Data for this task below:
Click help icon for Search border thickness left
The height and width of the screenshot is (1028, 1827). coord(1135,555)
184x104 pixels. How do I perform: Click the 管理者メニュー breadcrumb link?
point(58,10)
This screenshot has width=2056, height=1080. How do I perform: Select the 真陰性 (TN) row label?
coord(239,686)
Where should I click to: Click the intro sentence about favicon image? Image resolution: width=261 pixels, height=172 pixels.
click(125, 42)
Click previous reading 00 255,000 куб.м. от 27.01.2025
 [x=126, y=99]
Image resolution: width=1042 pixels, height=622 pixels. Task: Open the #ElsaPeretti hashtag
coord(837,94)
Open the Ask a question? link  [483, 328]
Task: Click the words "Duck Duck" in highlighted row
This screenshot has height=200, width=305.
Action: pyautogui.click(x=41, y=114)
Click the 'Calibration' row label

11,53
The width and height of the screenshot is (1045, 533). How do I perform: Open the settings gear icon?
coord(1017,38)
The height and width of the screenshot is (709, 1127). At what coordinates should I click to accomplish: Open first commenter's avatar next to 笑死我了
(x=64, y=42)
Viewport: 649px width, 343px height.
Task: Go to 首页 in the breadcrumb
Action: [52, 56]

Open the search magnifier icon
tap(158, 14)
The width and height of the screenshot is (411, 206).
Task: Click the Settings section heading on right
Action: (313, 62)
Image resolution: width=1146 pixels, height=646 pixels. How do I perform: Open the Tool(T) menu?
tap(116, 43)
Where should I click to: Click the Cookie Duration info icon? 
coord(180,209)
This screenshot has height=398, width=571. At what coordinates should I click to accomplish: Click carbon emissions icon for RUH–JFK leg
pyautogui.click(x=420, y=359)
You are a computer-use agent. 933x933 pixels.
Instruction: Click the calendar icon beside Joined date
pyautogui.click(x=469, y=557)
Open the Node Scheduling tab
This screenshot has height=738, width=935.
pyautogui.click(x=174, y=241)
End of Data for this task.
▶ _Task to complete_: In full and without change, transcribe the data above.

▶ _Result of this exercise_:
Click help icon for Search border thickness left
The height and width of the screenshot is (1028, 1827). coord(1135,555)
184x104 pixels. How do I perform: Click the 管理者メニュー breadcrumb link?
point(58,10)
This screenshot has width=2056, height=1080. How do I perform: Select the 真陰性 (TN) row label?
coord(239,686)
Where should I click to: Click the intro sentence about favicon image? Image resolution: width=261 pixels, height=172 pixels.
click(125, 42)
Click previous reading 00 255,000 куб.м. от 27.01.2025
 [x=126, y=99]
Image resolution: width=1042 pixels, height=622 pixels. Task: Open the #ElsaPeretti hashtag
coord(837,94)
Open the Ask a question? link  [483, 328]
Task: Click the words "Duck Duck" in highlighted row
This screenshot has height=200, width=305.
Action: pyautogui.click(x=41, y=114)
Click the 'Calibration' row label

11,53
The width and height of the screenshot is (1045, 533). How do I perform: Open the settings gear icon?
coord(1017,38)
The height and width of the screenshot is (709, 1127). At what coordinates should I click to accomplish: Open first commenter's avatar next to 笑死我了
(x=64, y=42)
Viewport: 649px width, 343px height.
Task: Go to 首页 in the breadcrumb
Action: [52, 56]

Open the search magnifier icon
tap(158, 14)
The width and height of the screenshot is (411, 206).
Task: Click the Settings section heading on right
Action: (313, 62)
Image resolution: width=1146 pixels, height=646 pixels. How do I perform: Open the Tool(T) menu?
tap(116, 43)
Where should I click to: Click the Cookie Duration info icon? 
coord(180,209)
This screenshot has height=398, width=571. At what coordinates should I click to accomplish: Click carbon emissions icon for RUH–JFK leg
pyautogui.click(x=420, y=359)
You are a computer-use agent. 933x933 pixels.
Instruction: Click the calendar icon beside Joined date
pyautogui.click(x=469, y=557)
Open the Node Scheduling tab
This screenshot has height=738, width=935.
pyautogui.click(x=174, y=241)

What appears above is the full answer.